Corporate in general, do not treat corporate reputation as a strategic management process. In most cases reputation is allowed to grow and take shape in a space assuming multiple dimensions and in most cases assuming a vague and confusing form and shape. In most cases, it leads to a reputational bubble, which I gave a subject of the reputation economy. This is a dangerous approach as frequently, rather than not, the bubble is bound to burst and the company plunges in a wave of crises, which at times is fatal. 

Crafting a new reputation trajectory requires two major ingredients, namely transparency and democracy! It’s about opening up your entire corporate supply chain and establishment to scrutiny, and ensuring that its conduct is in accordance with its objectives and culture of the same. Therein lies the crux of the organizational challenges. The thorny issue here where by the brands will prefer to undertake halfhearted approaches in an attempt to build the reputation economy that is robust and competitive. In this regard, the bulk of the entities will prefer portraying themselves as democratic institutions while failing both the litmus test on transparency and responsiveness on issues that have an impact on their identity mix and image. This will only but lead to a disjointed reputation economy, which fails to create a 360 degree reputation web that responds to the stakeholders’ needs and wants. 

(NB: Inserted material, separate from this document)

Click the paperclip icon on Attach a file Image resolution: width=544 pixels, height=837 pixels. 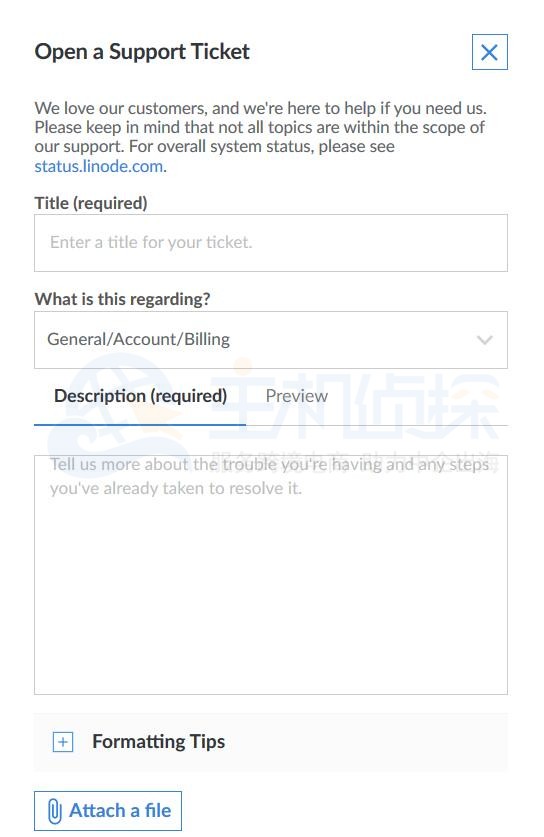tap(54, 811)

This is the crisis that faces reputation managers globally. They are outward looking and tend to promise what their internal systems cannot afford to deliver. In essence, the companies’ CEOs and top leaders are concerned with shaping the image matric at the expense of attending to the internal dislocations which currently define the identity mix. Image is how the external stakeholders view the company, while identity is how the internal stakeholders, namely the employees, investors, managers and board members view themselves. Combined, we establish a reputation, which is both the internal and external view of stakeholders. 

In most instances, companies are battling with a huge reputational crisis given the process that led to its propositions and ability to meet the very same propositions. This speaks organisations creating a reputation myth which is beyond the company’s reach and thereby creating contradictions among the stakeholder chain. It therefore exert a heavy burden of trying to manage a reputation which is fragmented. In most instances, the senior company leadership fall into the mistake of focusing on the image of the corporate while relegating the identity mix of the internal stakeholders who are calling for his equal commitment to attend to the internal hygiene factors and internal dislocations.  

I will therefore make five broad recommendations towards consolidating and strengthening the fragment reputations. The following five factors will therefore enhance the organizations’ respective quest towards building a solid reputation economy. 

  1. A 360-degree approach towards understanding the stakeholder: Companies should be highly responsive in serving their multiple stakeholders. There must be no assumptions but rather undertaking a solid process of mapping all the stakeholders and methods towards engaging the stakeholders towards an organization that speaks to itself through its various stakeholders. 

Reputation management has even become more complex due to the rising tower of Babel that is social media, which actively creates platforms of conversations which escalate or cement negative or positive reputation respectively.